Goal. Output the items verbatim from the line with "At what coordinates" to the line with "Screen dimensions: 326x186 click(x=27, y=14)", both included.

>> BEGIN Exercise materials

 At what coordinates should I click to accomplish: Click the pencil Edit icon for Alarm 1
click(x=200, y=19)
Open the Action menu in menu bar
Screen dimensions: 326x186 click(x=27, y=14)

>> END Exercise materials
>> BEGIN Exercise materials

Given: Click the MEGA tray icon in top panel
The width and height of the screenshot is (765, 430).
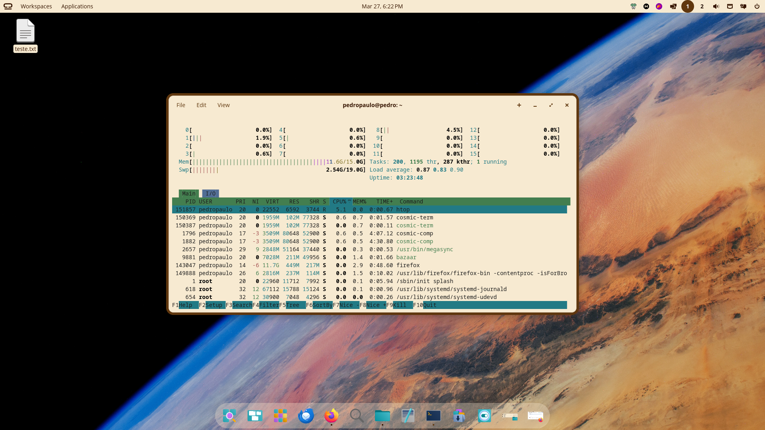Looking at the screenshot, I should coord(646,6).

>> END Exercise materials

Answer in full.
 At what coordinates should I click to accomplish: Click the pencil Edit icon for Alarm 1
click(x=200, y=19)
Open the Action menu in menu bar
Screen dimensions: 326x186 click(x=27, y=14)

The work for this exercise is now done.